Quite some claim from Ed Balls, writing in the Sunday Mirror today. “Let’s be clear what George Osborne’s game
is,” he blusters, “he’s trying to pick a fight about pensions, provoke strikes and persuade the public to blame the stalling economy on the unions.” And it is a charge that Andy
Burnham repeated on Dermot Murnaghan’s Sky show earlier. I was on live-tweeting duty, and lost count of how many times the
shadow education secretary used phrases such as “provocation,” “confrontation,” “playing politics,” and “back to the 1980s.” This, clearly, is an attack that
Labour are determined to push as relentlessly as possible. George Osborne is politicking, they are saying, at the nation’s expense.

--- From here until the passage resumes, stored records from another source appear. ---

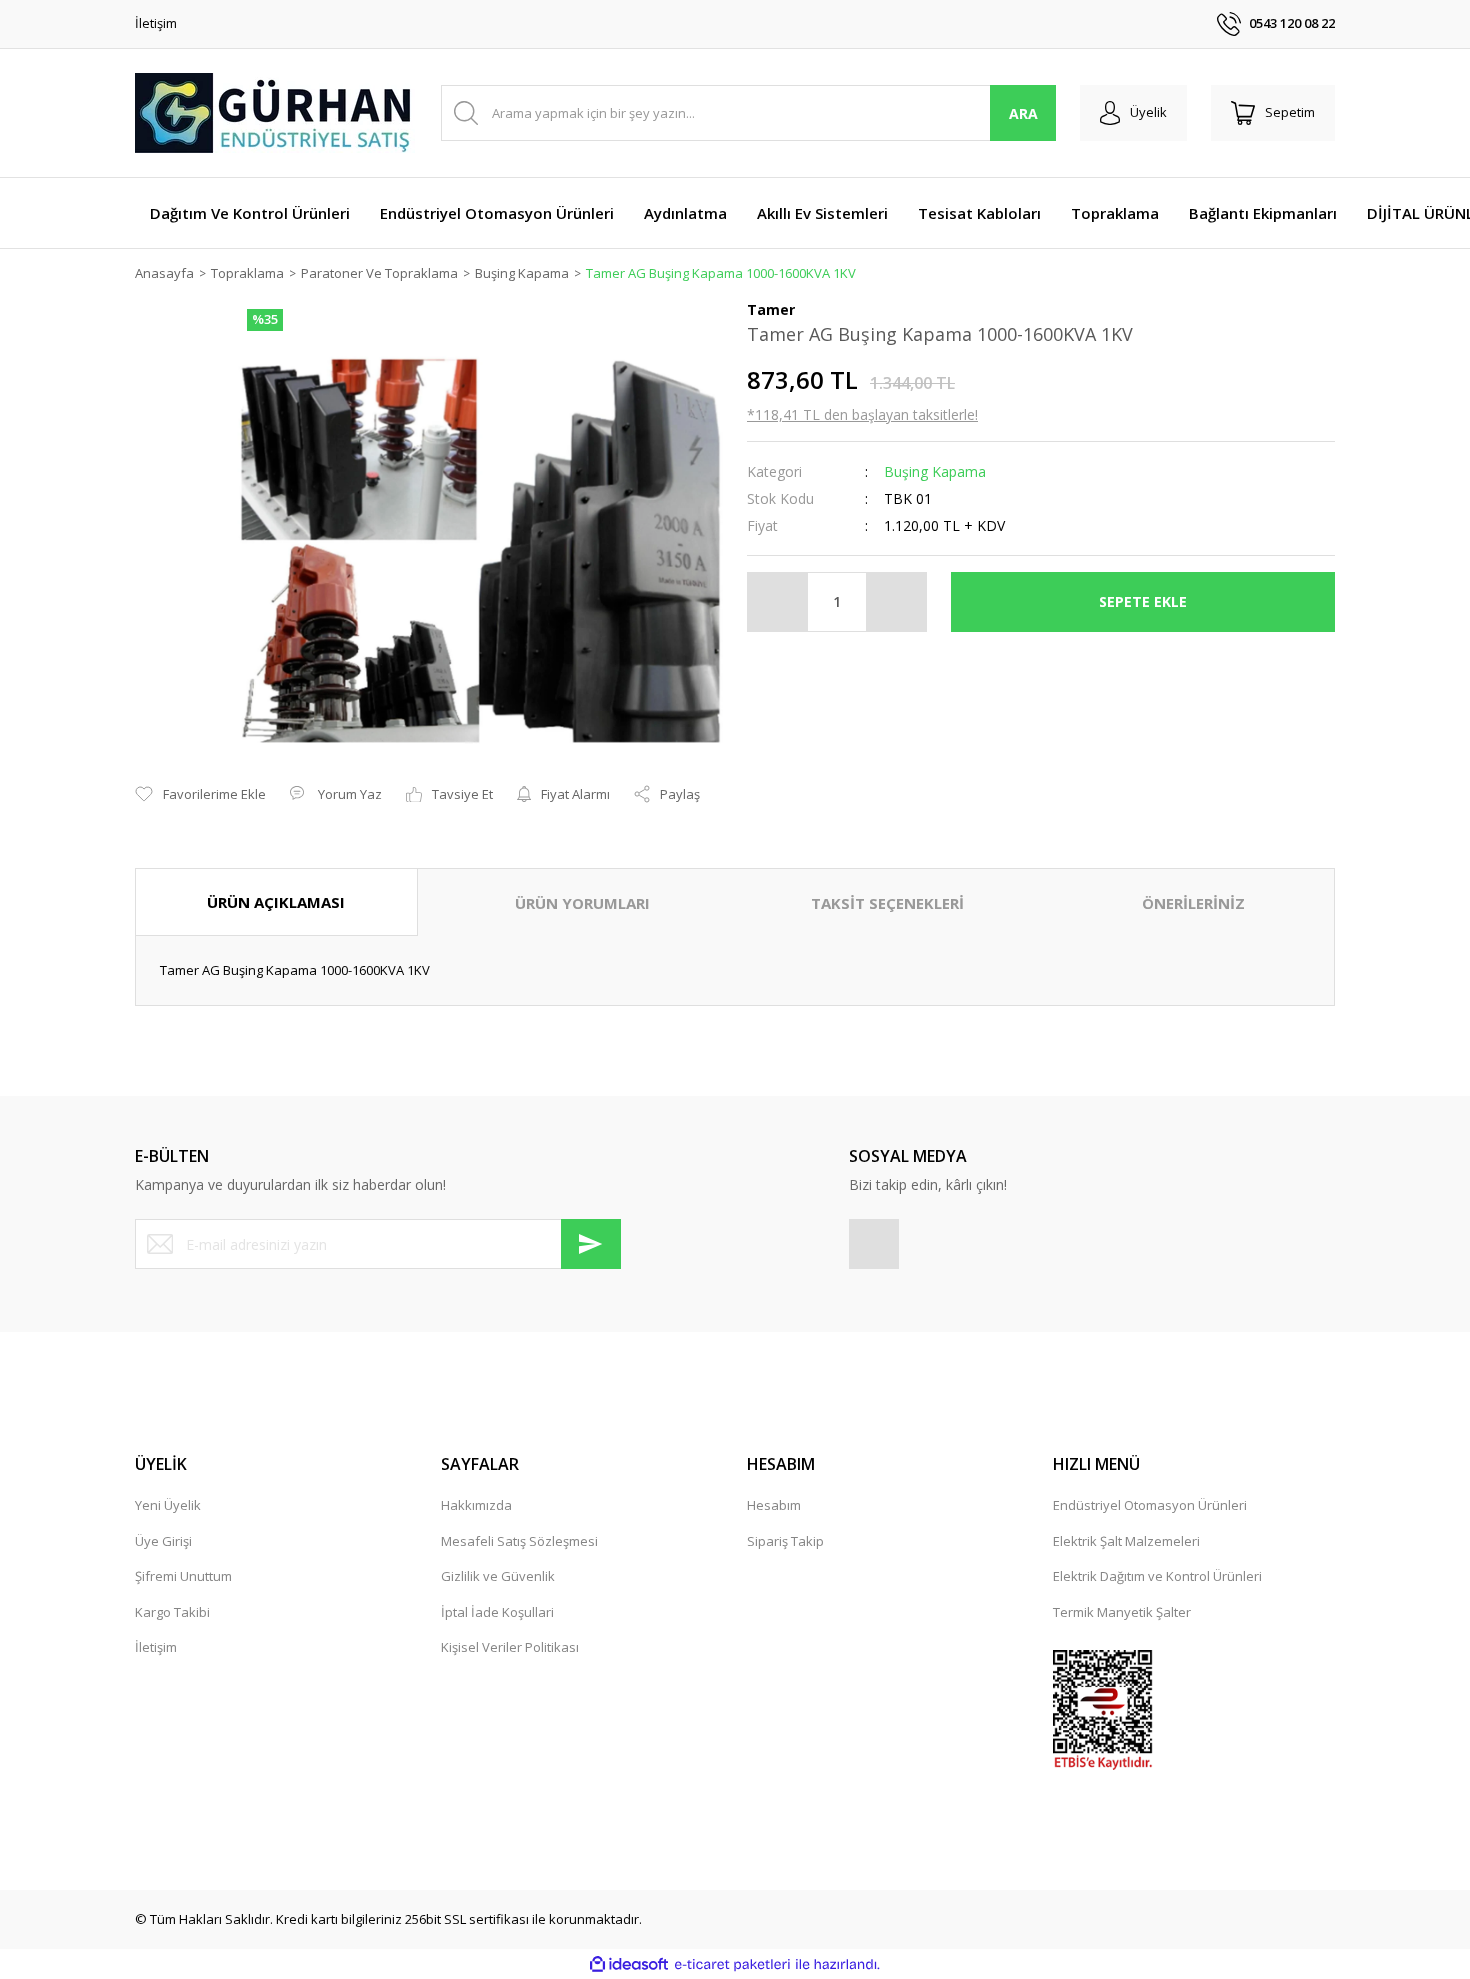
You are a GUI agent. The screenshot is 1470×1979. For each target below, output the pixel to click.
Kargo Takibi (172, 1612)
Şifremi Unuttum (183, 1576)
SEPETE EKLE (1143, 601)
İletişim (156, 23)
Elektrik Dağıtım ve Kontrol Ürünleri (1157, 1576)
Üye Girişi (163, 1541)
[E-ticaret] (732, 1965)
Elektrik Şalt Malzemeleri (1126, 1541)
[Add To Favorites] (200, 795)
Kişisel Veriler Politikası (510, 1647)
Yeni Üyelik (168, 1505)
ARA (1023, 113)
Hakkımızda (476, 1505)
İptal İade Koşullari (497, 1612)
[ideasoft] (629, 1965)
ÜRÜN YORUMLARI (582, 903)
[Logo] (275, 113)
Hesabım (774, 1505)
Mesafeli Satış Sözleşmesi (519, 1541)
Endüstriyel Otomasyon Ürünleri (1150, 1505)
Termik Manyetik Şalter (1122, 1612)
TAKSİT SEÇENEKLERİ (887, 903)
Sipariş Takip (785, 1541)
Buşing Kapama (935, 471)
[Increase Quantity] (896, 602)
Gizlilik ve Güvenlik (498, 1576)
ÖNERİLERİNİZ (1193, 903)
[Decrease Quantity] (778, 602)
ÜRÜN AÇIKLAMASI (276, 902)
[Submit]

It is, at the very least, an intriguing gambit on Labour’s part. What it’s attempting is nothing less than a grand realignment in British public opinion: shifting blame for the strikes from the unions to the government. If it succeeds, then the fallout could be immense. But it also carries huge risks for Miliband & Co. Although Balls urges the brothers to “avoid George Osborne’s trap,” he is still placing his party on the side of those people, such as Dave Prentis earlier, who are warning of “the biggest [industrial] action since 1926”. And then there’s the possiblity that Balls’ remarks might come across as the ravings of a conspiracy theorist. Perhaps he’ll be vindicated by the release of the Osborne Files in ten year’s time — but, for now, the shadow chancellor could do with more policies and less paranoia.